Records provided Start Marker
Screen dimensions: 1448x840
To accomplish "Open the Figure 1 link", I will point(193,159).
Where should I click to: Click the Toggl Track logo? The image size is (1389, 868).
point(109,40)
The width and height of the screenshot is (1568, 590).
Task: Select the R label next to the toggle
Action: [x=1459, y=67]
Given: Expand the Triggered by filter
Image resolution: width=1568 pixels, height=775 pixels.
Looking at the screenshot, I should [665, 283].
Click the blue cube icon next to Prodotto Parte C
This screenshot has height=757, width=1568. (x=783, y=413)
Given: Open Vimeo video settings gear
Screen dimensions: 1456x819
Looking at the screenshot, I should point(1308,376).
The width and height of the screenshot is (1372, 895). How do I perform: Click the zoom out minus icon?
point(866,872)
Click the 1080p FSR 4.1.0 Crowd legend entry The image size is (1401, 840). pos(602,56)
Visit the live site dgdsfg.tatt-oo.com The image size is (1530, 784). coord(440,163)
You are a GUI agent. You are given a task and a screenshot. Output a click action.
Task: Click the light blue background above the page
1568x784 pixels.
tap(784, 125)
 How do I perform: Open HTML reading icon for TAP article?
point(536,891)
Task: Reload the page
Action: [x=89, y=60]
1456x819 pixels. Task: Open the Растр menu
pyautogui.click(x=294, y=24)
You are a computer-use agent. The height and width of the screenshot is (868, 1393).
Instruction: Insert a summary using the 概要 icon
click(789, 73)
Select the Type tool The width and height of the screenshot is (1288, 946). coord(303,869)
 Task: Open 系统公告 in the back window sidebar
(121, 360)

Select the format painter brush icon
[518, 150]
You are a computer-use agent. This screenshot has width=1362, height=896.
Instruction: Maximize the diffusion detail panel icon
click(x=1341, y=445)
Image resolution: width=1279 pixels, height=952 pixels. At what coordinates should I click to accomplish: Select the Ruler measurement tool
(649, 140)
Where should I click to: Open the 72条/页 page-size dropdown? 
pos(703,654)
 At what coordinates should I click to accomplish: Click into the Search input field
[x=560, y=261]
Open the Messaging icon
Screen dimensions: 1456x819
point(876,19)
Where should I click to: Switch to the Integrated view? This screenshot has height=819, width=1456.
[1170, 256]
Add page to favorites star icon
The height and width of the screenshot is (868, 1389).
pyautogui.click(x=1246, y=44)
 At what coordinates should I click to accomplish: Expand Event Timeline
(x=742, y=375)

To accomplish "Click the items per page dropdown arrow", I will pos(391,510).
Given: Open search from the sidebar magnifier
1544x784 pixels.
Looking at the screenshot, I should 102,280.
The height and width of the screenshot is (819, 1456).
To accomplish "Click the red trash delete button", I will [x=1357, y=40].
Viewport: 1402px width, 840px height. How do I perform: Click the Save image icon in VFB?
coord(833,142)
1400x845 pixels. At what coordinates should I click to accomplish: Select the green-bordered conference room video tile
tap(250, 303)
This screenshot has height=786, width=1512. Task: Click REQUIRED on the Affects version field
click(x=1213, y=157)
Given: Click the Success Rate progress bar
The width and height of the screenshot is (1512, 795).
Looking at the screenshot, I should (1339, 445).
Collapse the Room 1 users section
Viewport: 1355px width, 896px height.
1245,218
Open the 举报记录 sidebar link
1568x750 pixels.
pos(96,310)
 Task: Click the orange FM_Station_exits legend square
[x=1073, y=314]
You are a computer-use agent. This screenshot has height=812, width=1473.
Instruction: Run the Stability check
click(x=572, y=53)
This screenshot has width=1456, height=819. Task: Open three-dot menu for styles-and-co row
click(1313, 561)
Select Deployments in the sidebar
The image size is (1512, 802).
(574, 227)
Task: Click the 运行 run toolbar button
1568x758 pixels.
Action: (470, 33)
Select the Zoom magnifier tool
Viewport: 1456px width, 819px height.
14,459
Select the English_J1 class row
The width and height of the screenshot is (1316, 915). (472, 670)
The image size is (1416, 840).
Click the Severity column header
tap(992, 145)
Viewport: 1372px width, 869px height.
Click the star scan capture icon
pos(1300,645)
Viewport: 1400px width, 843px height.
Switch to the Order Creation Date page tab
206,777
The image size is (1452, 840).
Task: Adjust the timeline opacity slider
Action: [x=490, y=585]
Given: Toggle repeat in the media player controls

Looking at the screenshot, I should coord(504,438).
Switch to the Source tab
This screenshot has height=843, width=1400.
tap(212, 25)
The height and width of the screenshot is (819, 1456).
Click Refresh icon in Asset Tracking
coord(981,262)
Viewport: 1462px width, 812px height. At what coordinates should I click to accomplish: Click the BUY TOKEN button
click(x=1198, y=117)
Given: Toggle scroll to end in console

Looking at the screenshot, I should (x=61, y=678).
Records provided End Marker
What is required - When you copy the data, keep every line word for word.

Solution for this exercise -
Screen dimensions: 1448x840
To accomplish "Open the Figure 1 link", I will point(193,159).
Where should I click to: Click the Toggl Track logo? The image size is (1389, 868).
point(109,40)
The width and height of the screenshot is (1568, 590).
Task: Select the R label next to the toggle
Action: [x=1459, y=67]
Given: Expand the Triggered by filter
Image resolution: width=1568 pixels, height=775 pixels.
Looking at the screenshot, I should [665, 283].
Click the blue cube icon next to Prodotto Parte C
This screenshot has height=757, width=1568. (x=783, y=413)
Given: Open Vimeo video settings gear
Screen dimensions: 1456x819
Looking at the screenshot, I should point(1308,376).
The width and height of the screenshot is (1372, 895). How do I perform: Click the zoom out minus icon?
point(866,872)
Click the 1080p FSR 4.1.0 Crowd legend entry The image size is (1401, 840). pos(602,56)
Visit the live site dgdsfg.tatt-oo.com The image size is (1530, 784). coord(440,163)
You are a GUI agent. You are given a task and a screenshot. Output a click action.
Task: Click the light blue background above the page
1568x784 pixels.
tap(784, 125)
 How do I perform: Open HTML reading icon for TAP article?
point(536,891)
Task: Reload the page
Action: [x=89, y=60]
1456x819 pixels. Task: Open the Растр menu
pyautogui.click(x=294, y=24)
You are a computer-use agent. The height and width of the screenshot is (868, 1393).
Instruction: Insert a summary using the 概要 icon
click(789, 73)
Select the Type tool The width and height of the screenshot is (1288, 946). coord(303,869)
 Task: Open 系统公告 in the back window sidebar
(121, 360)

Select the format painter brush icon
[518, 150]
You are a computer-use agent. This screenshot has width=1362, height=896.
Instruction: Maximize the diffusion detail panel icon
click(x=1341, y=445)
Image resolution: width=1279 pixels, height=952 pixels. At what coordinates should I click to accomplish: Select the Ruler measurement tool
(649, 140)
Where should I click to: Open the 72条/页 page-size dropdown? 
pos(703,654)
 At what coordinates should I click to accomplish: Click into the Search input field
[x=560, y=261]
Open the Messaging icon
Screen dimensions: 1456x819
point(876,19)
Where should I click to: Switch to the Integrated view? This screenshot has height=819, width=1456.
[1170, 256]
Add page to favorites star icon
The height and width of the screenshot is (868, 1389).
pyautogui.click(x=1246, y=44)
 At what coordinates should I click to accomplish: Expand Event Timeline
(x=742, y=375)

To accomplish "Click the items per page dropdown arrow", I will pos(391,510).
Given: Open search from the sidebar magnifier
1544x784 pixels.
Looking at the screenshot, I should 102,280.
The height and width of the screenshot is (819, 1456).
To accomplish "Click the red trash delete button", I will [x=1357, y=40].
Viewport: 1402px width, 840px height. How do I perform: Click the Save image icon in VFB?
coord(833,142)
1400x845 pixels. At what coordinates should I click to accomplish: Select the green-bordered conference room video tile
tap(250, 303)
This screenshot has height=786, width=1512. Task: Click REQUIRED on the Affects version field
click(x=1213, y=157)
Given: Click the Success Rate progress bar
The width and height of the screenshot is (1512, 795).
Looking at the screenshot, I should (1339, 445).
Collapse the Room 1 users section
Viewport: 1355px width, 896px height.
1245,218
Open the 举报记录 sidebar link
1568x750 pixels.
pos(96,310)
 Task: Click the orange FM_Station_exits legend square
[x=1073, y=314]
You are a computer-use agent. This screenshot has height=812, width=1473.
Instruction: Run the Stability check
click(x=572, y=53)
This screenshot has width=1456, height=819. Task: Open three-dot menu for styles-and-co row
click(1313, 561)
Select Deployments in the sidebar
The image size is (1512, 802).
(574, 227)
Task: Click the 运行 run toolbar button
1568x758 pixels.
Action: (470, 33)
Select the Zoom magnifier tool
Viewport: 1456px width, 819px height.
14,459
Select the English_J1 class row
The width and height of the screenshot is (1316, 915). (472, 670)
The image size is (1416, 840).
Click the Severity column header
tap(992, 145)
Viewport: 1372px width, 869px height.
Click the star scan capture icon
pos(1300,645)
Viewport: 1400px width, 843px height.
Switch to the Order Creation Date page tab
206,777
The image size is (1452, 840).
Task: Adjust the timeline opacity slider
Action: [x=490, y=585]
Given: Toggle repeat in the media player controls

Looking at the screenshot, I should coord(504,438).
Switch to the Source tab
This screenshot has height=843, width=1400.
tap(212, 25)
The height and width of the screenshot is (819, 1456).
Click Refresh icon in Asset Tracking
coord(981,262)
Viewport: 1462px width, 812px height. At what coordinates should I click to accomplish: Click the BUY TOKEN button
click(x=1198, y=117)
Given: Toggle scroll to end in console

Looking at the screenshot, I should (x=61, y=678).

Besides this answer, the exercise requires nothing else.